MATERIAL SUPPLIED Block Start
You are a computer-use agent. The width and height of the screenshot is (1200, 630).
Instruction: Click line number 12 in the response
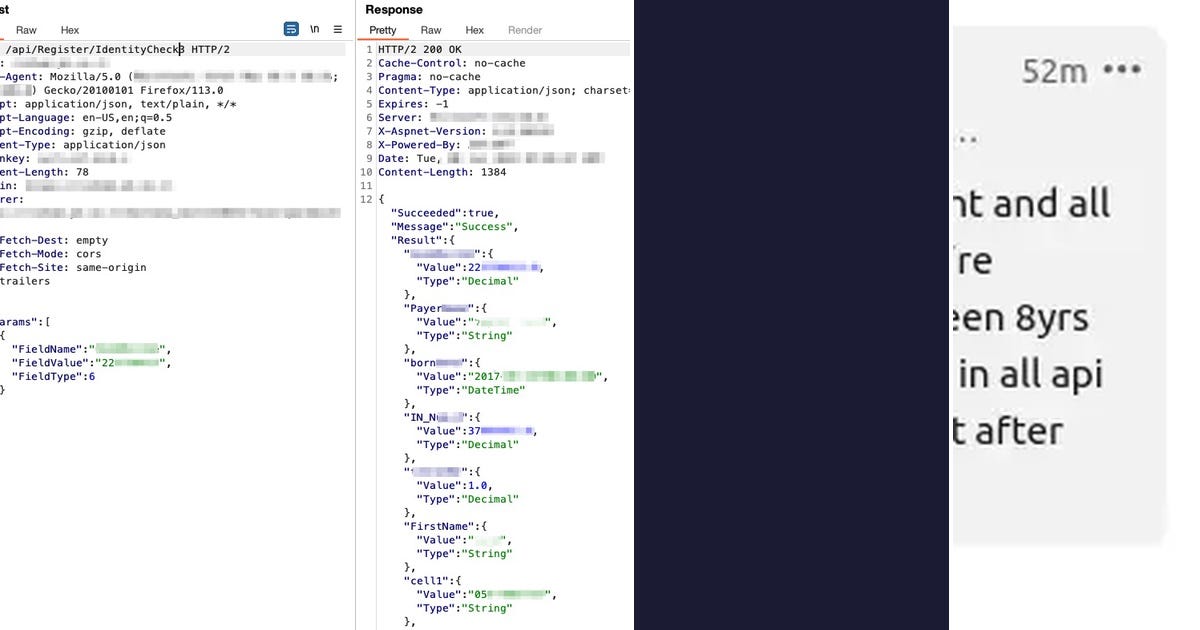(365, 199)
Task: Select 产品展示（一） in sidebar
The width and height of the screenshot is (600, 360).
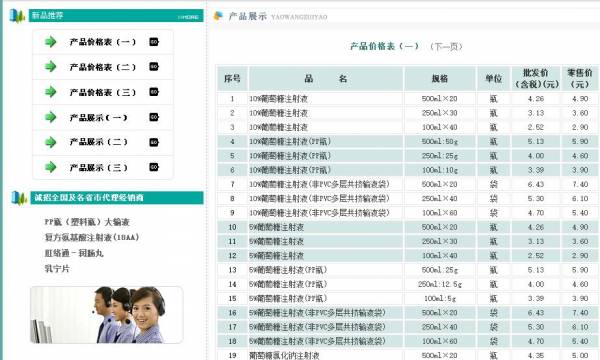Action: click(98, 117)
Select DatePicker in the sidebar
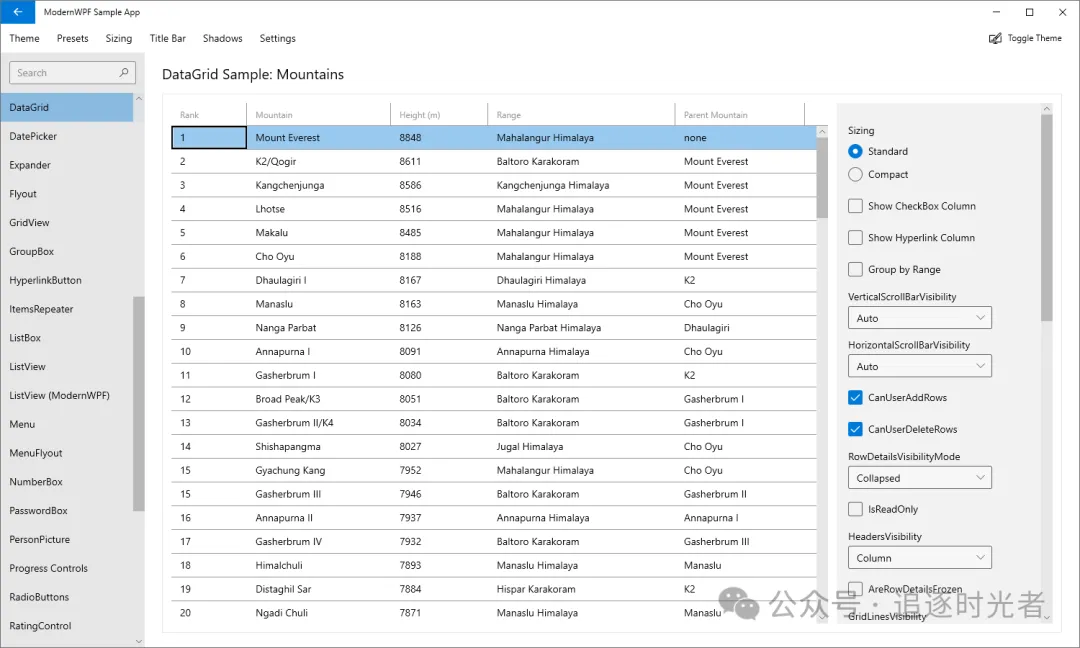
MATERIAL SUPPLIED Block End
WHAT TO DO:
Every entry above should be written out again verbatim, with no pictures included.

RESPONSE TO THIS EXERCISE:
You are a computer-use agent. The width and height of the screenshot is (1200, 630).
Instruction: Click line number 12 in the response
(365, 199)
Task: Select 产品展示（一） in sidebar
The width and height of the screenshot is (600, 360).
Action: click(98, 117)
Select DatePicker in the sidebar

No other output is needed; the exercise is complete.